Gilles, I like the idea extracting the user interface elements of
add/edit UserControls into a UI-UserControl:

http://tinyurl.com/9ykpt
http://svn.apache.org/repos/asf/ibatis/trunk/cs/npetshop2/NPetshop.Web/UserControls/Accounts/AddressUI.ascx.cs

I'm curious why the class isn't implemented like this:

 public Address PopulateAddress(Address address)
 {
  address.FirstName = txtFirstName.Text;
  address.LastName = txtLastName.Text;
  address.Address1 = txtAddress1.Text;
  address.Address2 = txtAddress2.Text;
  address.City = txtCity.Text;
  address.Zip = txtZip.Text;
  address.State = listState.SelectedItem.Value;
  address.Country = listCountry.SelectedItem.Value;     
  address.Phone = txtPhone.Text;
  return address;
 }

 public Address Address
 {
  get
  {
    return PopulateAddress(new Address());
  } 
  set
  {
   txtFirstName.Text = value.FirstName;
   txtLastName.Text = value.LastName;
   txtAddress1.Text = value.Address1;
   txtAddress2.Text = value.Address2;
   txtCity.Text = value.City;
   txtZip.Text = value.Zip;
   SetSelectedItem(listState, value.State);
   SetSelectedItem(listCountry, value.Country);
   txtPhone.Text = value.Phone;
  }
 }

That would allow for an existing instance of Address to be populated
with values from the UI-UserControl if the UI-UserControl did not set
all the values. Let's assume the Address object has additional
properties like AddressId and ZipCodePlusFour (i.e. 90210-4554) that
for whatever reason aren't present in the UI UserControl. 

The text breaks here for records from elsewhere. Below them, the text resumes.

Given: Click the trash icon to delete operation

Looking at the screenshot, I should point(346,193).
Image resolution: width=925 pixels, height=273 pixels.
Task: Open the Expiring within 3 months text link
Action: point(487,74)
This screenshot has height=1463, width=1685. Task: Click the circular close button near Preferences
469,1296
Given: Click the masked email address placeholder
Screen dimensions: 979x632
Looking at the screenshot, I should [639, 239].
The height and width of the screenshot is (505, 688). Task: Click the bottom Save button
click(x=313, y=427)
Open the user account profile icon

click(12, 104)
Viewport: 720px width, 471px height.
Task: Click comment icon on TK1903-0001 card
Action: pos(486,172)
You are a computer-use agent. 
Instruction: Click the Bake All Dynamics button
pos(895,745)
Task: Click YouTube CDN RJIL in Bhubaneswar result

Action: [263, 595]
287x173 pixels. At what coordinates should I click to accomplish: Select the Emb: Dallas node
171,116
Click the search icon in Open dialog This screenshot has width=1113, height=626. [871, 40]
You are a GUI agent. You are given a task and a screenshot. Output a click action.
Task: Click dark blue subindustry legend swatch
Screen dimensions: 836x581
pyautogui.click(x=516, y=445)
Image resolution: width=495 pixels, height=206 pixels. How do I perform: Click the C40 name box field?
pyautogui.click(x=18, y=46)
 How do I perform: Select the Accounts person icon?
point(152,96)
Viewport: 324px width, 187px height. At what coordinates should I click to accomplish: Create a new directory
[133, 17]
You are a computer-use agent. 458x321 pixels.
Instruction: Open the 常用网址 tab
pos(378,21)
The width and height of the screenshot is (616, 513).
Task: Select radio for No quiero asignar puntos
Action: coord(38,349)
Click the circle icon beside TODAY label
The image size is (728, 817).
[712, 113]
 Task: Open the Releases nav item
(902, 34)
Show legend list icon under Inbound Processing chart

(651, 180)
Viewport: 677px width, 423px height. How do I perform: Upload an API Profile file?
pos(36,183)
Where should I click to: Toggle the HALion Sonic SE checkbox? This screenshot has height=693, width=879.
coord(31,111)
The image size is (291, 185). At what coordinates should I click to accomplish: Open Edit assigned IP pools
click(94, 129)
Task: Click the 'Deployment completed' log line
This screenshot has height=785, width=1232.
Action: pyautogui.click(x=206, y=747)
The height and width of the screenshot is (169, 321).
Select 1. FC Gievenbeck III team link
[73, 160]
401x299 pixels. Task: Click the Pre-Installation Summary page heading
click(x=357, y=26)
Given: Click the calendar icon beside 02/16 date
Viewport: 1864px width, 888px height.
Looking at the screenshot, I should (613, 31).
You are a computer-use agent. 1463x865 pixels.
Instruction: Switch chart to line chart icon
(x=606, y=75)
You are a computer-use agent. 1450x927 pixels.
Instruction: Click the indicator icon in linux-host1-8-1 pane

 private void btnSubmit_Click(object sender, EventArgs e)
 {
  // AccountId and ZipCodePlusFour are populated
  Account account = GetAccountByAccountId(3);

  // get updated values for FirstName, LastName, etc.
  ucAccountUI.PopulateAccount(account);

  UpdateAccount(account);
 }

I think that would make the UserControls more self-contained and not
have them rely on addtional values coming from an outside context.